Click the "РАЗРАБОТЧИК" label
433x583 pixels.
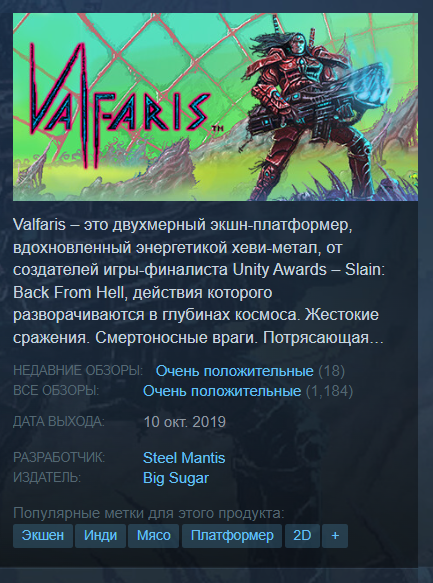(59, 457)
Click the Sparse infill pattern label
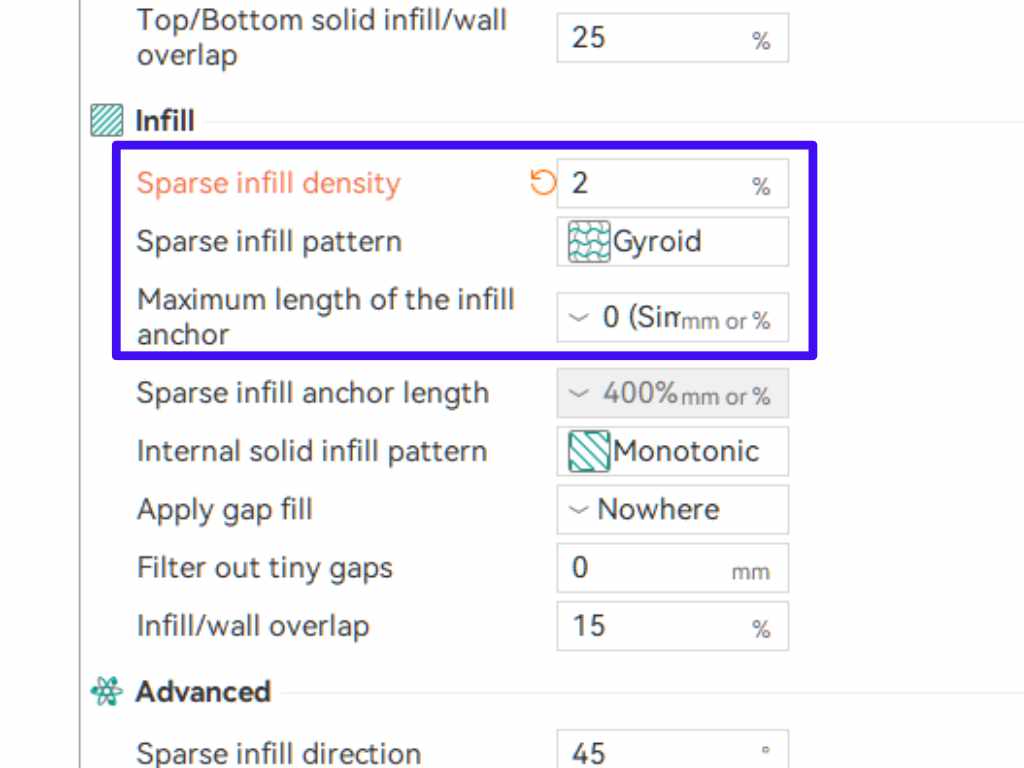This screenshot has height=768, width=1024. pyautogui.click(x=269, y=241)
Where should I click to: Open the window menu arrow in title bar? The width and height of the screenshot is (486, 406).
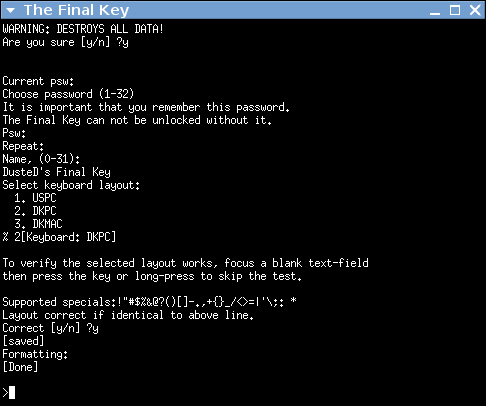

* * * *

- **SET TASK**
Could you render the data, from the line containing "Click the Sparse infill pattern label" through the end, as a numbered list with blank lines dropped and the pictures omitted?

- **PROBLEM SOLUTION**
1. Click the Sparse infill pattern label
2. This screenshot has height=768, width=1024. pyautogui.click(x=269, y=241)
3. Where should I click to: Open the window menu arrow in title bar? The width and height of the screenshot is (486, 406).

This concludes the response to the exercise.